During some tech bubble bursts, many CEOs parade around saying they’ll only pay themselves a “dollar” for salary. What they aren’t telling you is their millions of stock options they’ll earn.
What they aren’t telling you is their millions of stock options they’ll earn.
Non-taxable, too.
Well, tax-deferred, since you don’t pay tax until you sell. And if it’s inherited, you get a free step-up in bases, so your kids won’t pay the tax either.
And I think Kamala Harris really screwed the pooch on this one. She ranted about taxing unrealized capital gains, which is going to tick off pretty much all the billionaires (and therefore their monetary support would move to her opponent), whereas if she just said she’d tax stock grants for people in executive positions (or over a certain income), they probably wouldn’t be as pissed because they’re largely founders, and thus there’s no stock grant to be taxed (it would mostly hit non-founder C-suites). In practice, this would just mean tax basis is stepped up at the time stocks vest, provided you’re above a certain income.
36% doesn’t tell a clean story. How many dozens of percentage raise would workers get if that CEO’s raise was evenly distributed?
Here’s what I came up with.
Using Meredith Kopit-Levien’s annual pay from the New York Times, at $10.2 million (as stated in the graph.) Then pluging in the 36% raise she was ‘given’ in 2024(?) and divide by 600 Times Tech Guild members. The following is what I got.
Base salary: $10.2 million 36% of $10.2 million = $10.2 million × 0.36 = $3.672 million $3.672 million ÷ 600 = $6,120 per person
Current average salary: $158,000 (using what was stated in the graph) Potential raise: $6,120 Percentage increase = ($6,120 ÷ $158,000) × 100 = 3.87%
So if the value of the 36% raise ($3.672 million) were distributed equally among the 600 guild members: Each member would receive a $6,120 raise This would represent approximately a 3.87% increase to their current average salary.

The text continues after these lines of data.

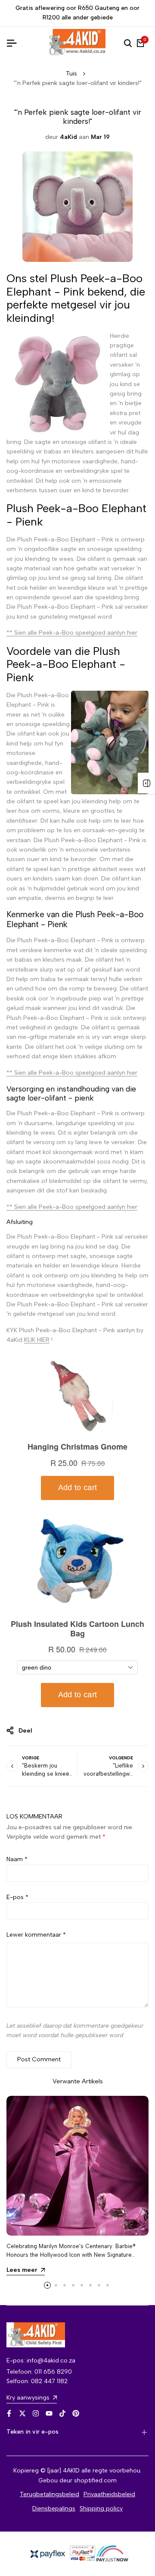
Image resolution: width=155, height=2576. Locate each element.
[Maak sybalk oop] (146, 783)
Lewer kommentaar (36, 1934)
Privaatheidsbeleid (109, 2494)
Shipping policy (101, 2508)
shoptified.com (95, 2480)
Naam (17, 1859)
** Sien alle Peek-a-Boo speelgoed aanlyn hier (71, 632)
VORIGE (30, 1758)
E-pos (17, 1897)
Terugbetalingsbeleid (49, 2494)
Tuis (71, 73)
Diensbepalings (53, 2508)
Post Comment (39, 2059)
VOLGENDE (121, 1758)
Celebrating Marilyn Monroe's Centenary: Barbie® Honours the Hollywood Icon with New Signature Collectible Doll (71, 2254)
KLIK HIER (37, 1339)
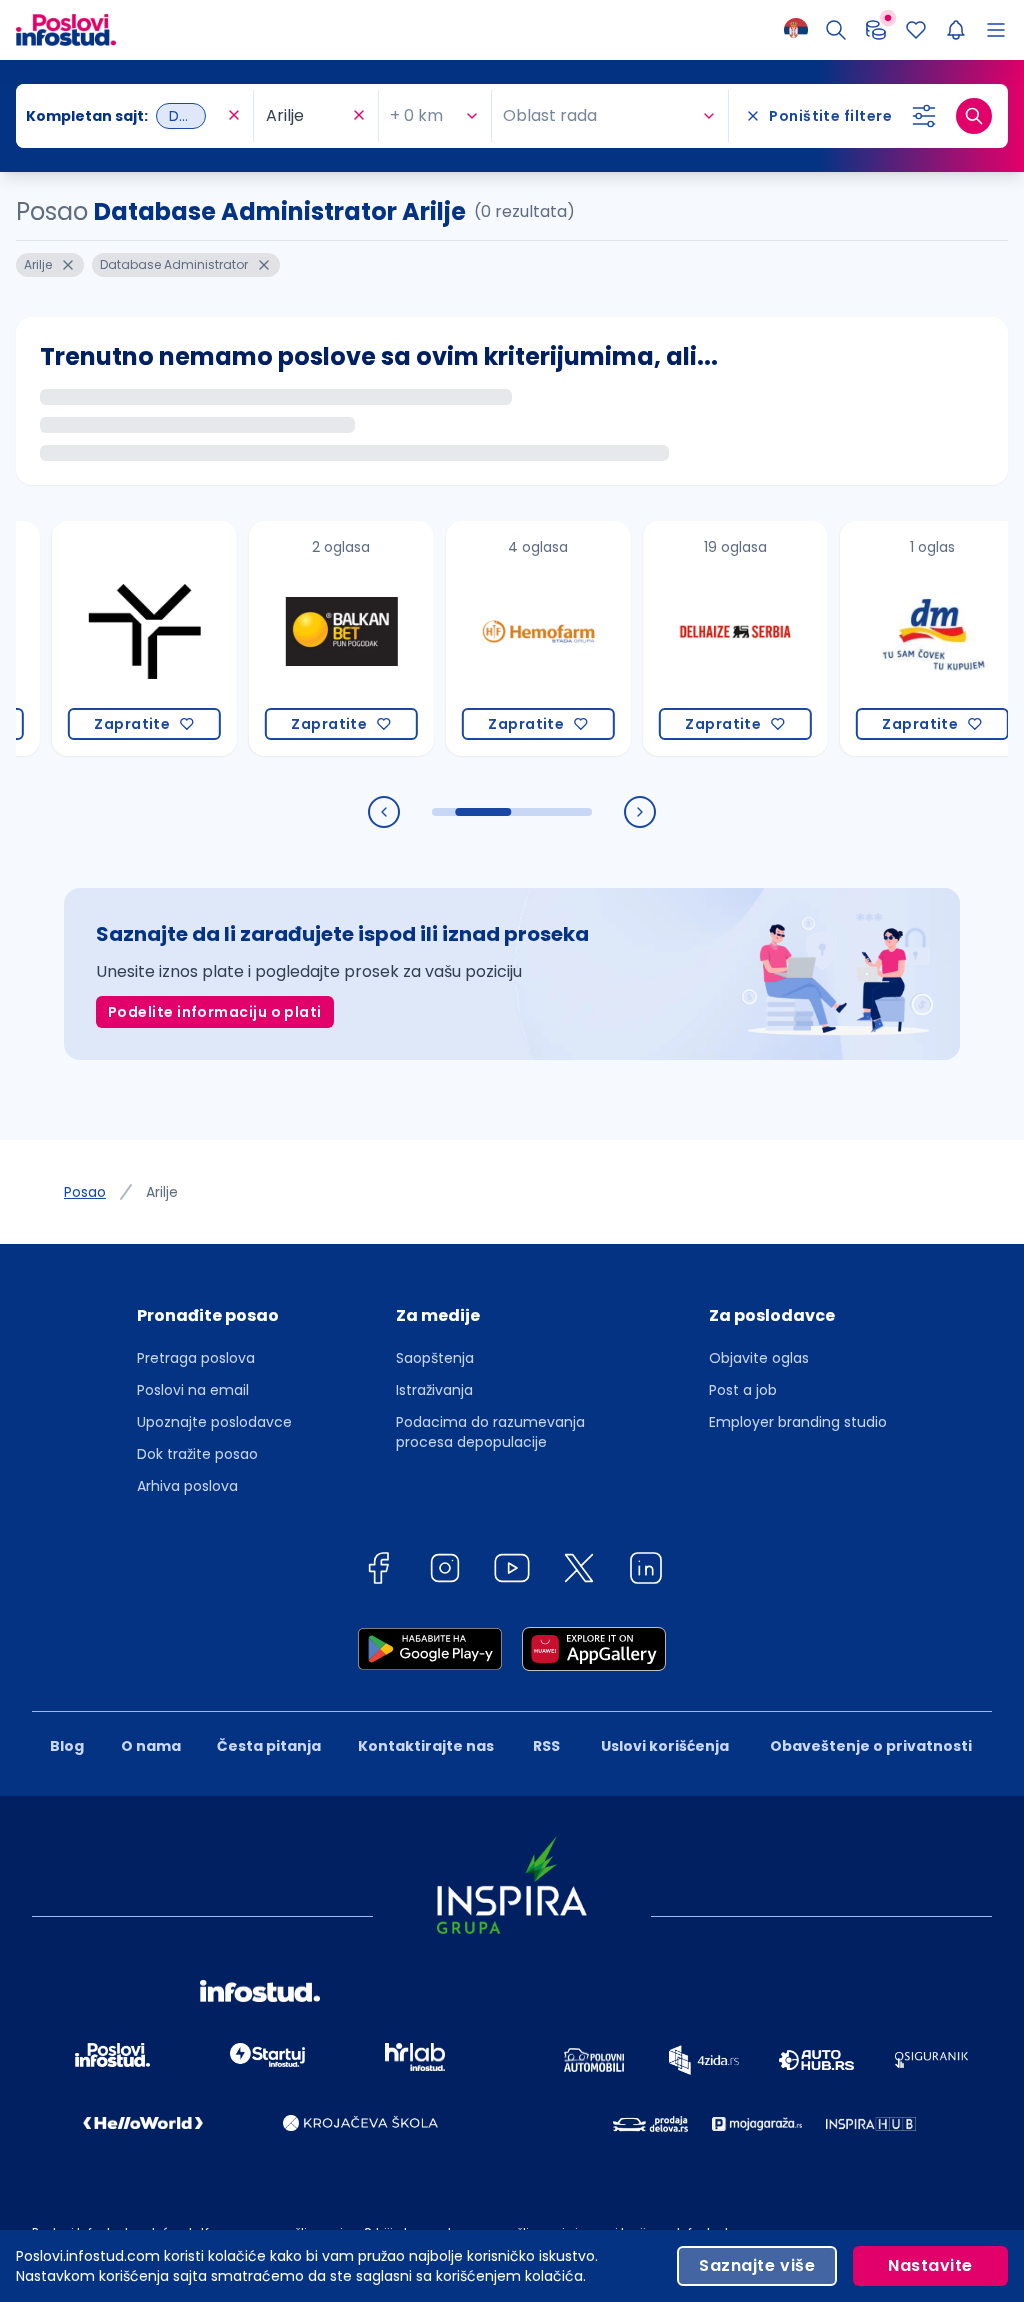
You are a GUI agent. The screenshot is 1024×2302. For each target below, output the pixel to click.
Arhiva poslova (187, 1486)
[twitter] (579, 1571)
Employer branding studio (798, 1422)
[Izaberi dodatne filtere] (924, 116)
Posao (85, 1192)
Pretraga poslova (196, 1358)
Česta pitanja (269, 1746)
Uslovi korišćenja (665, 1746)
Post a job (743, 1390)
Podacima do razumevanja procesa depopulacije (490, 1432)
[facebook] (378, 1571)
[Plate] (876, 30)
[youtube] (512, 1571)
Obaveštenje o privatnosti (871, 1746)
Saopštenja (435, 1358)
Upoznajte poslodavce (214, 1422)
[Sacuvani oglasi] (916, 30)
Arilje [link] (162, 1192)
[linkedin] (646, 1571)
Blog (67, 1746)
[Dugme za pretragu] (974, 116)
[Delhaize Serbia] (698, 638)
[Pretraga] (836, 30)
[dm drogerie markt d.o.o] (895, 638)
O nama (151, 1746)
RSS (546, 1746)
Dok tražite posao (197, 1454)
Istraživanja (434, 1390)
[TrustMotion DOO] (107, 638)
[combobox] (124, 116)
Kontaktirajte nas (426, 1746)
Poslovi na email (193, 1390)
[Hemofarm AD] (501, 638)
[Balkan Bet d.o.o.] (304, 638)
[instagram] (445, 1571)
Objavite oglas (759, 1358)
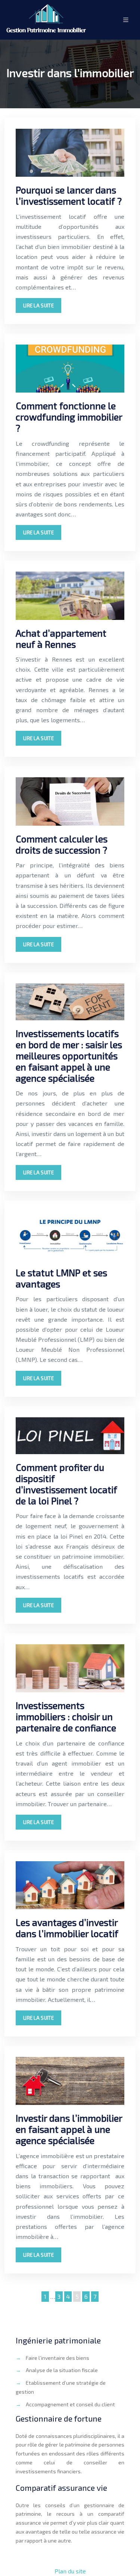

So they could have doubled everyone’s wage increase with that amount.
I see this possibly as this scenario perhaps. boss went 3 for you, 3 for me, 3 for you, 3 for me, 3 for you, 3 for me…
Does it matter?
That depends on your values. If your values say quantifying how much workers stand to gain if they shut down exorbitant C-suite wages, then good for you.
In most cases decreasing the CEO wage increase to increase workers would only increase workers wages by a tiny amount. That’s almost never the point. The point is that giving the CEO a bigger raise than the workers is a mockery of who actually produces anything.
Reverse that and you got yourself a banger.
To be fair, this should compare Tech Guild median total compensation, NOT base salary.